The redevelopment’s Vision and Master Plan, prepared between 2002 and 2008, imagine the establishment of a new dynamic between CAMH and the West Queen West strip. They refer, for example, to social mixing, which parallels the mixed-income strategy being used to redevelop Toronto’s “tower-in-the-park” style public housing (think Regent Park, Lawrence Heights, and Alexandra Park). “Casual mixing between staff, clients/patients and visitors of CAMH with the surrounding community,” reads the Vision’s Executive Summary, “will occur naturally on public sidewalks, parks, shared community facilities, and the cafes, restaurants and shops that will occupy the street level of buildings. CAMH uses will be integrated with other uses to create a safe, comfortable and welcoming place where the stigma of the institution can disappear into the rhythm of normal daily activities associated with city living.”
The Master Plan reflects the principles of the Urban Village, outlining a variety of land uses and local services that will bring staff, patients, and other community members together. The redevelopment involves a network of public streets, public and private open spaces, a series of cohesive development blocks, and a mix of CAMH and non-CAMH buildings.
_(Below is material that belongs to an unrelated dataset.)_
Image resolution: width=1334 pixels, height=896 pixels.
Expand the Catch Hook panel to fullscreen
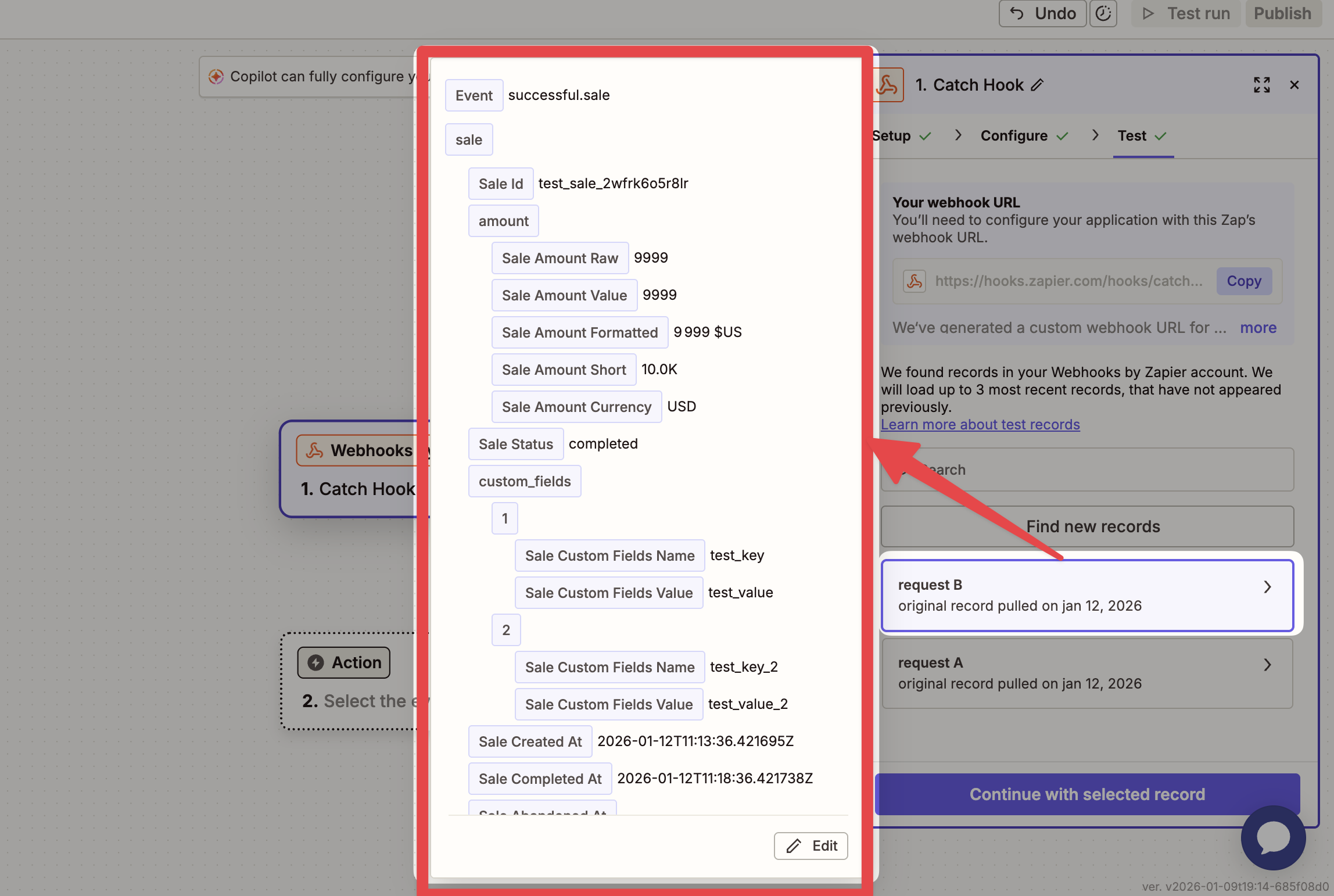tap(1261, 85)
The Vision lays out the opportunity for CAMH to participate in the ongoing revitalization of the West Queen West neighbourhood, while combating the stigma formerly associated with the site, and with mental illness more generally.
Not unlike the strategy being used to re-imagine the landscape of Toronto’s major government housing projects, CAMH’s approach strives to break down the built barriers of isolation often attributed in part to a faith in mid-century architectural modernism. Having adjusted its institutional model, it is now better positioned to integrate itself within the vital and economically ascendant West Queen West. The area has undergone substantial demographic change in recent years—no longer gritty downtown periphery, it’s teeming with new life and upstart independent businesses.
CAMH has reinterpreted the notion of an Urban Village within the context of its redevelopment. It hopes to foster inclusion and de-segregation, appreciating the many ways our social environment may influence mental health. While the redevelopment reflects a departure from the environmental determinism of the past, it also affirms that there is still a role to play for physical design in the shaping of human behaviour. By better integrating its buildings and services into the surrounding community, CAMH hopes to lift the stigma of mental illness and support its members’ growth.